公開日 2025.2.3
はじめに
ノロウイルス(図1)による感染性胃腸炎や食中毒は、一年を通して発生していますが、特に冬季に流行します。
図1 ノロウイルス電子顕微鏡画像
ノロウイルスは手指や食品などを介して、経口で感染し、ヒトの腸管で増殖し、おう吐、下痢、腹痛などを起こします。
健康な方は軽症で回復しますが、子どもやお年寄りなどでは重症化したり、吐ぶつを誤って気道に詰まらせて死亡することがあります。
ノロウイルスについてはワクチンがなく、また、治療は輸液などの対症療法に限られます1)。
今期はインフルエンザの流行がみられたことからも、ノロウイルス感染症の流行も懸念されています。
ノロウイルス感染症と精神神経疾患
韓国でのウイルス感染症と脳炎の関連を調べた調査では、全年齢層でコロナウイルスが、20歳代以上でノロウイルスが、60歳以上でインフルエンザウイルスが脳炎との関連がみられました2)。
まれではあるものの、ノロウイルスの脳炎では予後が悪いことが報告されており、注意を要します3)。
ストレスの身体化や不安を有する当事者は、ノロウイルスなどの消化器感染症に感染すると、その後の過敏性腸症候群(PI-IBS: 感染後過敏性腸症候群)の発症リスクが高まることが報告されています4)。
精神科病棟を対象としたノロウイルス感染の調査では、急性精神疾患患者の感受性が高かったことが報告されています5)。
また、認知症患者が入居する老人施設での、感染拡大の起こりやすさも指摘されています6)。
精神科領域では、ノロウイルス感染症に対しては、精神科当事者の個人ベースの脆弱性と集団ベースのリスクの2点で捉える必要があるとされています。
当事者、支援者ともに基本的感染対策の手洗いが有効で、手洗いの徹底で福祉施設では約88%感染リスクを低下させることができるとされています7)。
集団ベースでの感染予防では、以下が推奨されています8)。
- 1) 発生報告の標準化を図ること
- 2) 散発例の早期発見と隔離の強化を図ること
- 3) 特に高度に依存している入居者に接する職員の個人衛生の向上を図ること
- 4) 嘔吐物への曝露を避けるためのプロトコルを遵守すること
おわりに
ノロウイルス感染症はアルコール消毒が有効でないことや、環境への残留期間が長いことなども感染を拡大させやすい一因といえます。
精神科当事者や支援者は、特に施設において、感染への脆弱性があり、感染対策に準じた対応が必要といえます。
参考
- 1) 厚生労働省. ノロウイルスに関するQ&A.
- 2) Lee SJ, et al.: Seasonal Trends in the Prevalence and Incidence of Viral Encephalitis in Korea (2015-2019). J Clin Med, 12: 2003, 2023.
- 3) Shima T, et al.: A nationwide survey of norovirus-associated encephalitis/encephalopathy in Japan. Brain Dev, 41: 263-270, 2019.
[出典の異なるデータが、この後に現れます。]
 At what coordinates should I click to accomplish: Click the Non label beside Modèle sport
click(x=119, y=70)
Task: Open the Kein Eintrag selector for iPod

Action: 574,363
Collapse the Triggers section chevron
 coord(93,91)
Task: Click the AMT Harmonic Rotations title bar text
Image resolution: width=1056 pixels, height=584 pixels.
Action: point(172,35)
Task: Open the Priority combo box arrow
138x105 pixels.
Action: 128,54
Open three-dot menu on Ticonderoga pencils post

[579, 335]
- 4) Wouters MM, et al.: Psychological comorbidity increases the risk for postinfectious IBS partly by enhanced susceptibility to develop infectious gastroenteritis. Gut, 65: 1279-88, 2016.
- 5) Tseng CY, et al.: Characteristics of norovirus gastroenteritis outbreaks in a psychiatric centre. Epidemiol Infect, 139: 275-85, 2011.
- 6) Menezes FG, et al.: An outbreak of norovirus infection in a long-term care facility in Brazil. Einstein (Sao Paulo), 8: 410-3, 2010.
- 7) Assab R, et al.: The role of hand hygiene in controlling norovirus spread in nursing homes. BMC Infect Dis, 16:395, 2016.
- 8) Petrignani M, et al.: Norovirus introduction routes into nursing homes and risk factors for spread: a systematic review and meta-analysis of observational studies. J Hosp Infect, 89: 163-78, 2015.